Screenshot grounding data

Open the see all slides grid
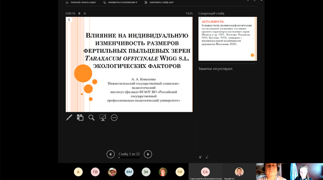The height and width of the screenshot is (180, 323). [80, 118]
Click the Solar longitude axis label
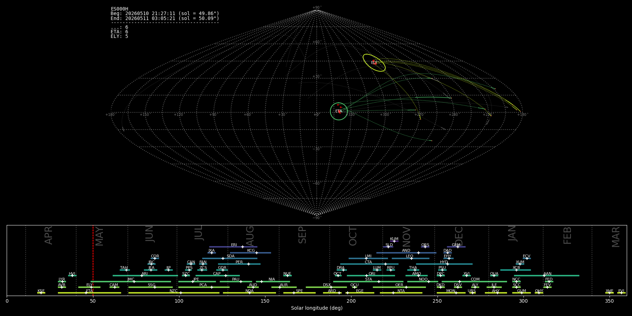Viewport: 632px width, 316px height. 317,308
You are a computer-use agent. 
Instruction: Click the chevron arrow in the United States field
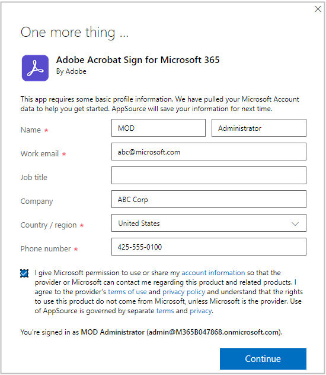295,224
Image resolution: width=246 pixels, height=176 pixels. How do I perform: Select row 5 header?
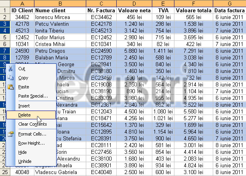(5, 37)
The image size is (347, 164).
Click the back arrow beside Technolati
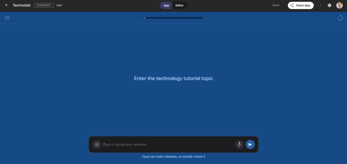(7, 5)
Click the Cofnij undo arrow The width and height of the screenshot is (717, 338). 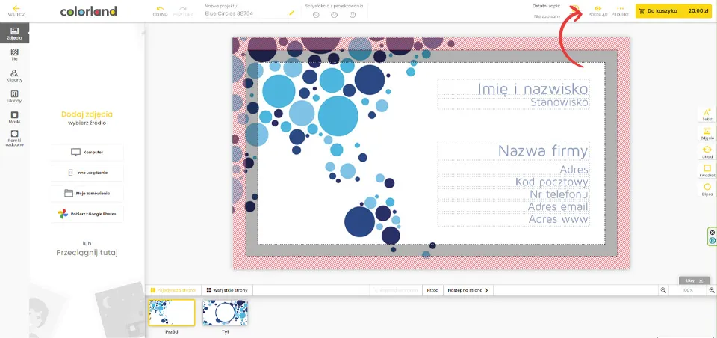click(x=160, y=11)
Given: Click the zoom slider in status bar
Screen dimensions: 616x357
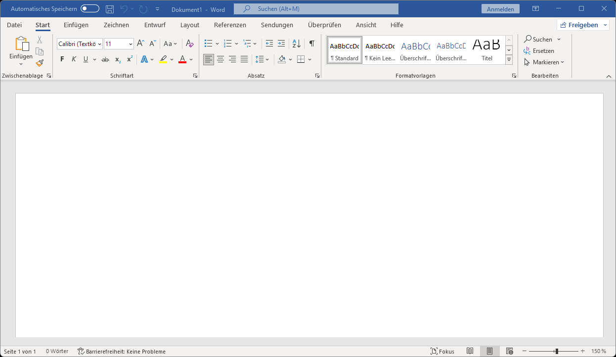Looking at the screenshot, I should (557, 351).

--

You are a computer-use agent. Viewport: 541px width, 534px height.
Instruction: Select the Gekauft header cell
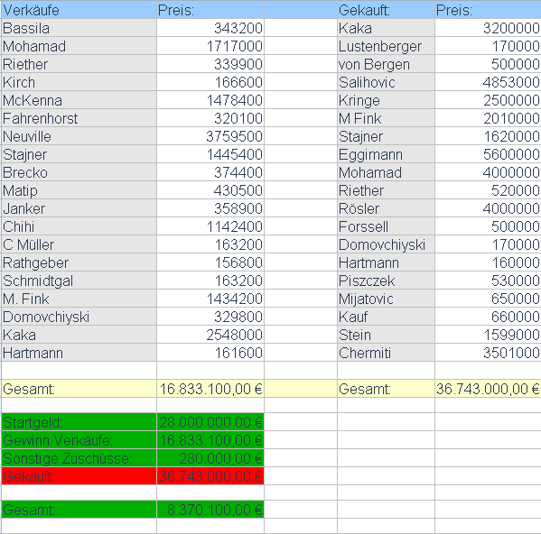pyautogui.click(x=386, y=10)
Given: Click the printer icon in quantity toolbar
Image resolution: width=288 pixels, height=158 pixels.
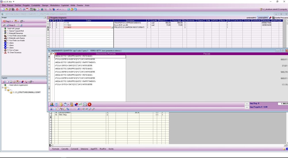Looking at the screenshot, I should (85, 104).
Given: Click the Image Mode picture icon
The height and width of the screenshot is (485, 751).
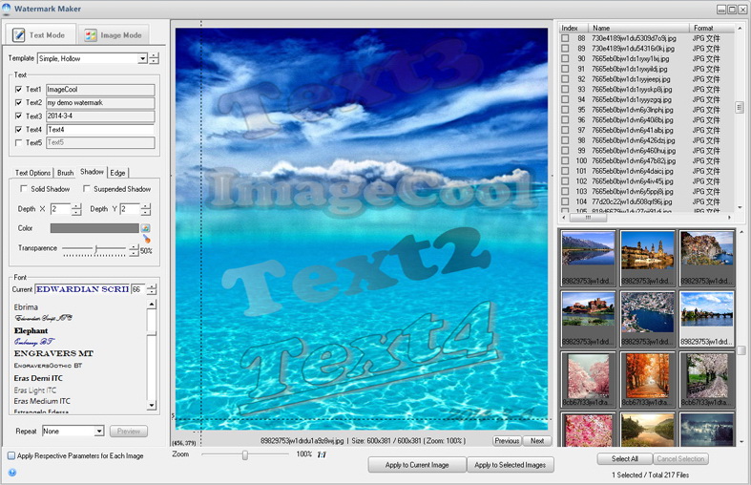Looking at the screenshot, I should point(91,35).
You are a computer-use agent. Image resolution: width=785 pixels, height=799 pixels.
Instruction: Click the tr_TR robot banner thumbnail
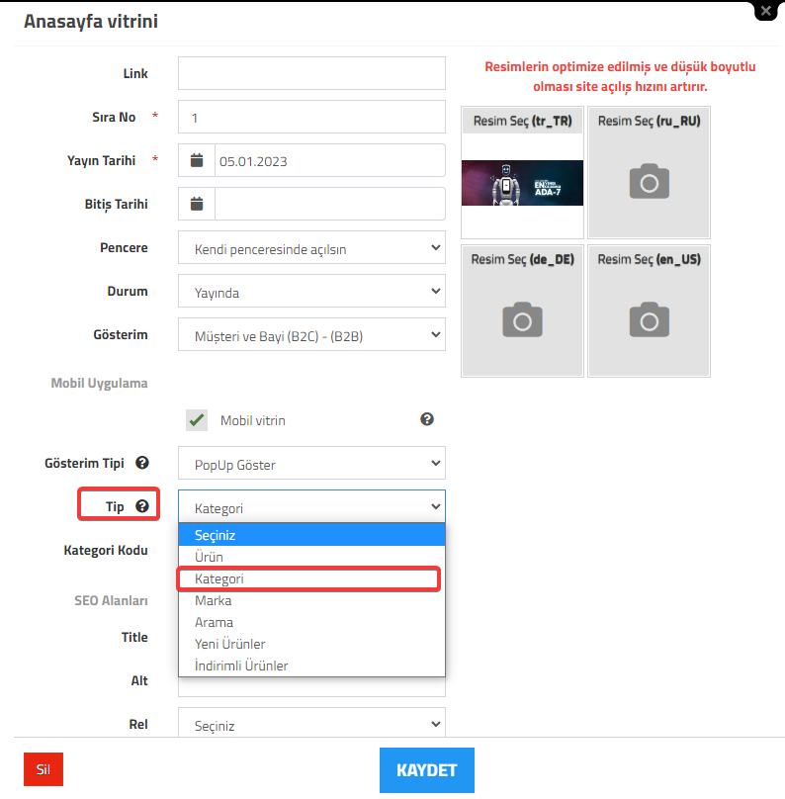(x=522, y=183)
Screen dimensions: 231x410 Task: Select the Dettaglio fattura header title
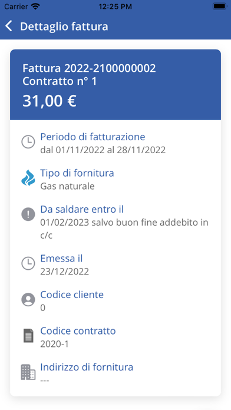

Exercise:
Collect every line with the string "Given" from the records, and copy each.

Task solution:
Given: Click the zoom slider in status bar
Given: Click the printer icon in quantity toolbar
Given: Click the Image Mode picture icon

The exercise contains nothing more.